De Raad komt evenwel tot een andere afweging van de feiten en omstandigheden zoals die uit de stukken naar voren komen, en overweegt daartoe het volgende.
De Raad acht in het bijzonder twee omstandigheden van betekenis voor het aannemen van de afwezigheid van een gezagsverhouding. Allereerst kan niet worden voorbijgegaan aan de formele verhoudingen, zoals die blijken uit de statuten van appellante. Vastgesteld moet worden dat, nu [aandeelhouder / opvolger] niet de meerderheid van de aandelen bezat, er sprake was van een reële zeggenschap van zijn broer en zusters in de onderneming. Zij konden [aandeelhouder / opvolger] weliswaar niet ontslaan, doch tezamen konden zij in de algemene vergadering van aandeelhouders niettemin voor de bedrijfsuitoefening en ook voor de positie van [aandeelhouder / opvolger] bepalende, ingrijpende besluiten nemen. Tegen deze achtergrond en in aanmerking nemende dat het te dezen een relatief kleine onderneming betreft, acht de Raad het aannemelijk dat, zoals in de brief van 13 april 1999 is geschetst, de broer en zusters en overigens ook [werknemer 4] zich niet alleen bepaalde vrijheden veroorloofden, maar tevens [aandeelhouder / opvolger] toekomende bevoegdheden uitoefenden. In het verlengde hiervan acht de Raad in de tweede plaats van betekenis de omstandigheid dat er kennelijk door onenigheid een situatie was ontstaan dat voor het voortbestaan van de onderneming moest worden gevreesd en de voortzetting van de onderneming nog slechts kon worden gewaarborgd door de overdracht van aandelen aan de vennootschap van [aandeelhouder / opvolger], alsmede het terugtreden van zijn broer, zusters en zwager uit de onderneming. De Raad meent dan ook dat van een reële gezagsuitoefening van de kant van [aandeelhouder / opvolger] geen sprake is geweest en dat, gelet op de aandelenverhouding en de familieverhouding, daarvan ook geen sprake kon zijn. Laatstbedoelde verhoudingen waren dermate overheersend dat ook de door gedaagde subsidiair gehanteerde grond in verband met het bepaalde in artikel 8, eerste lid, aanhef en onder d, van voormeld Koninklijk besluit geen stand kan houden.

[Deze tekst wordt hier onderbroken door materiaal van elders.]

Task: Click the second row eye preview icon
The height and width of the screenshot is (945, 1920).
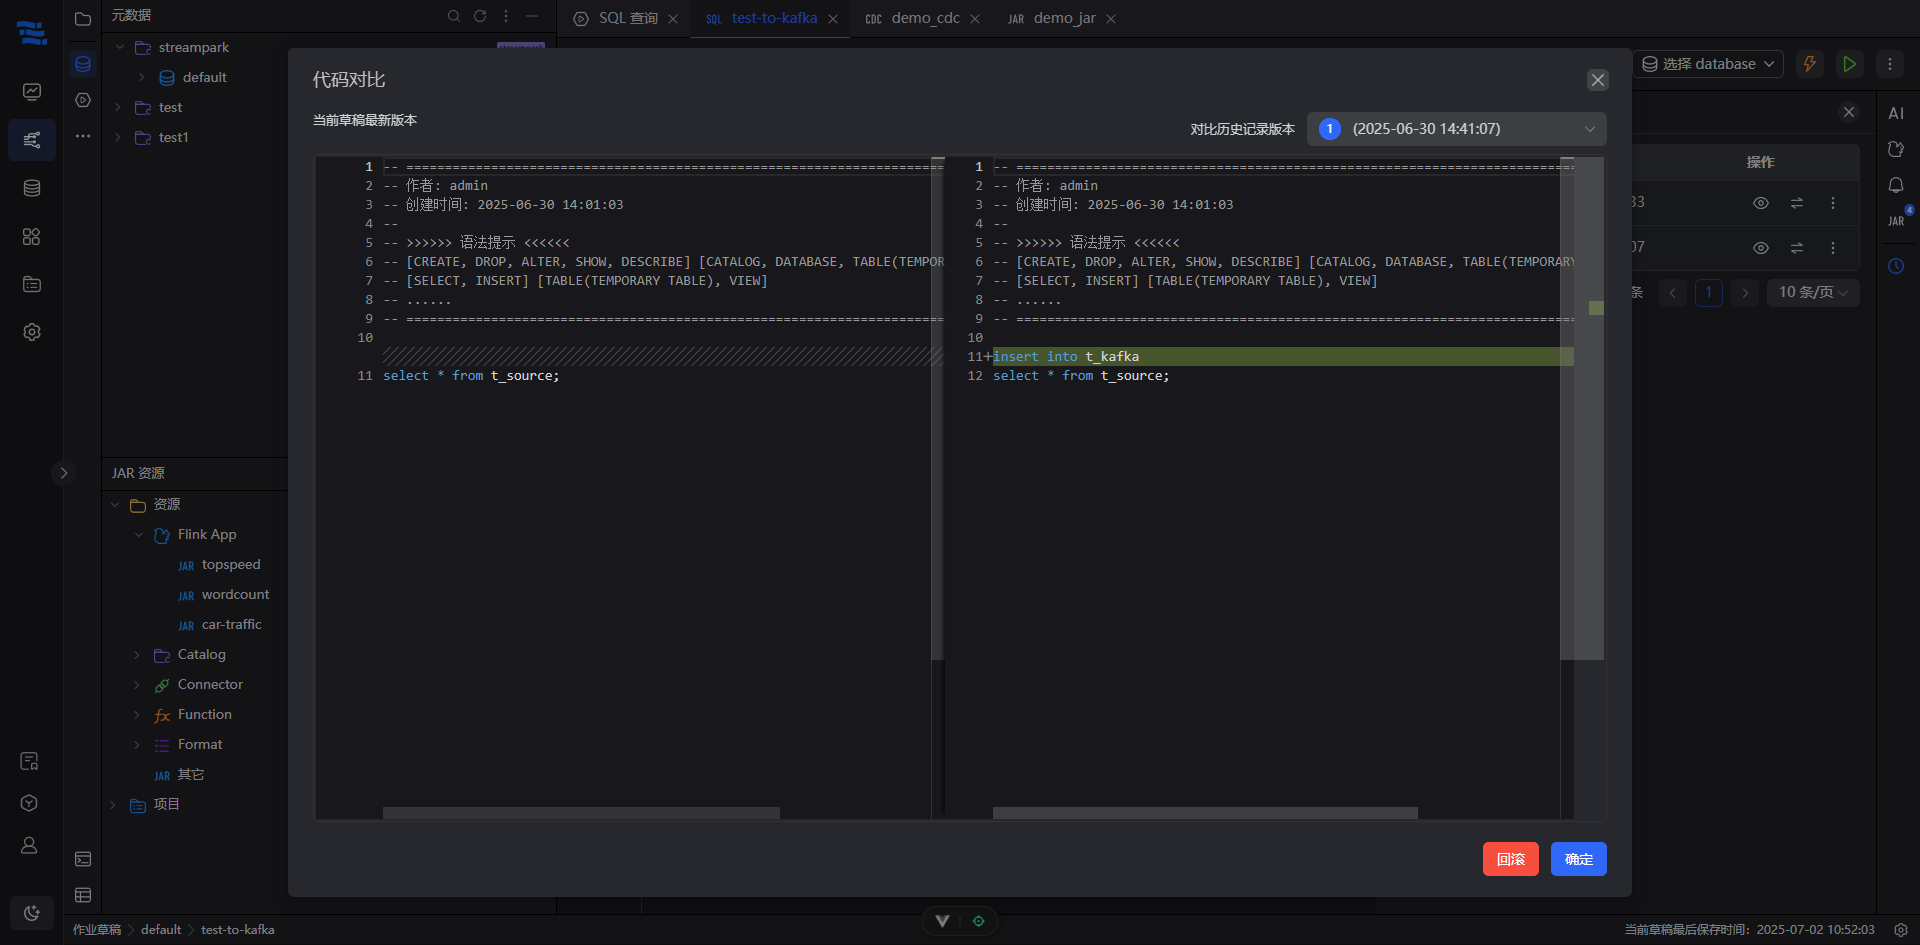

Uit het vorenstaande volgt dat het hoger beroep slaagt en deswege het bestreden besluit en de aangevallen uitspraak voor vernietiging in aanmerking komen.
De Raad acht termen aanwezig om op grond van artikel 8:75 van de Algemene wet bestuursrecht gedaagde te veroordelen in de proceskosten van appellante in beroep en in hoger beroep. Deze kosten worden begroot op f 2.130,-- voor verleende rechtsbijstand.
De Raad stelt tot slot vast dat het door appellante zowel in eerste aanleg als in hoger beroep gestorte griffierecht door gedaagde dient te worden vergoed.
De Centrale Raad van Beroep,
Vernietigt de aangevallen uitspraak, alsmede het bestreden besluit;
Veroordeelt gedaagde in de proceskosten van appellante, in eerste aanleg tot een bedrag groot f 1.420,-- en in hoger beroep tot een bedrag groot 710,-- ;
Verstaat dat gedaagde aan appellante het gestorte recht van f 225,-- vergoedt.
Aldus gegeven door mr. B.J. van der Net als voorzitter en mr. G. van der Wiel en mr. A.F.M. Brenninkmeijer als leden, in tegenwoordigheid van R.E. Lysen als griffier, en uitgesproken in het openbaar op 19 juli 2001.